:: Prompt ::
In the material below, find every line containing "agent" and copy that line.

:: Study material ::
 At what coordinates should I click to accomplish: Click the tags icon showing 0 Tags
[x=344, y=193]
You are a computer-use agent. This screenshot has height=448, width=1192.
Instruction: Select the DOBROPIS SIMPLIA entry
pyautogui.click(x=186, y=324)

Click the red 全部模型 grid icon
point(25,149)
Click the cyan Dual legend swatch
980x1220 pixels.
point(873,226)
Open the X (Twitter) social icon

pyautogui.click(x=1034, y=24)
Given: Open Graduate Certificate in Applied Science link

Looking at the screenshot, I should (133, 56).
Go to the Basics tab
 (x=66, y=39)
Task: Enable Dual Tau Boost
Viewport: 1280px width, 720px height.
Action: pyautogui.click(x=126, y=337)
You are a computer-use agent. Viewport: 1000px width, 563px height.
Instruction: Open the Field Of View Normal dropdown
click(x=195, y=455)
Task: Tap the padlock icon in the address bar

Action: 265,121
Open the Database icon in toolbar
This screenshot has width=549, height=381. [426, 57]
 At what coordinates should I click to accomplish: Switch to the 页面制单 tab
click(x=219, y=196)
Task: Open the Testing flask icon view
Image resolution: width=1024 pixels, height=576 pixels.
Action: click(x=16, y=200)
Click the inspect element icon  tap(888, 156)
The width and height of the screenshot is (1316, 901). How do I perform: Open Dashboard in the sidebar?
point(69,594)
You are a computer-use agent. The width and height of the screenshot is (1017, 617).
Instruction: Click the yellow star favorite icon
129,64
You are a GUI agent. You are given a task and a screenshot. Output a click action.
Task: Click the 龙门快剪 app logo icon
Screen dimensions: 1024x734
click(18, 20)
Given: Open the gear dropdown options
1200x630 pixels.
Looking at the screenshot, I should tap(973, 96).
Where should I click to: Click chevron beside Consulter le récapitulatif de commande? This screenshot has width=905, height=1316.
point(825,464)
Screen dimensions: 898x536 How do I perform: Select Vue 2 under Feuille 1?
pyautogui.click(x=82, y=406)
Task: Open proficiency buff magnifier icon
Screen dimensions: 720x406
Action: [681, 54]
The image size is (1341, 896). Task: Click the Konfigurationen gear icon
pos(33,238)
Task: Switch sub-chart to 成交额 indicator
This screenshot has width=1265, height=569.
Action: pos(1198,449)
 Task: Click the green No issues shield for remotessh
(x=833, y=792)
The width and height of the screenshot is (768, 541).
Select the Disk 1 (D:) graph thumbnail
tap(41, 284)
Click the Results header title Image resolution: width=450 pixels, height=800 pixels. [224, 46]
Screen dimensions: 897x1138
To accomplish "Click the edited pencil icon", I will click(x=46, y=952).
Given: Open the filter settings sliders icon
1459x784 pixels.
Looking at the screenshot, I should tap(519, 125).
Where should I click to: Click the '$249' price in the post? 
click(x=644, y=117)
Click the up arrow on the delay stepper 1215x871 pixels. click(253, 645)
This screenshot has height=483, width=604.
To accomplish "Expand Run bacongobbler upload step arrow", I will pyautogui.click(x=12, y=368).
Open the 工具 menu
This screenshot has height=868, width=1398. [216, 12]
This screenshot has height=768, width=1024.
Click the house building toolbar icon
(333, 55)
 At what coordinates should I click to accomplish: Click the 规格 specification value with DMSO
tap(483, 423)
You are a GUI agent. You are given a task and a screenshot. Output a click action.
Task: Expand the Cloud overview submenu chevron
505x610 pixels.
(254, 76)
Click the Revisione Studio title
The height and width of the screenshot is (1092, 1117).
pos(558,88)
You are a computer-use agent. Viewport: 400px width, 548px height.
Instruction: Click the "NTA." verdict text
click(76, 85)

:: Your response ::
You are a computer-use agent. This screenshot has height=448, width=1192.
You are a computer-use agent. Viewport: 1000px width, 563px height.
You are a computer-use agent. The width and height of the screenshot is (1017, 617).
You are a GUI agent. You are given a task and a screenshot. Output a click action.
You are a GUI agent. You are given a task and a screenshot. Output a click action.
You are a computer-use agent. Viewport: 400px width, 548px height.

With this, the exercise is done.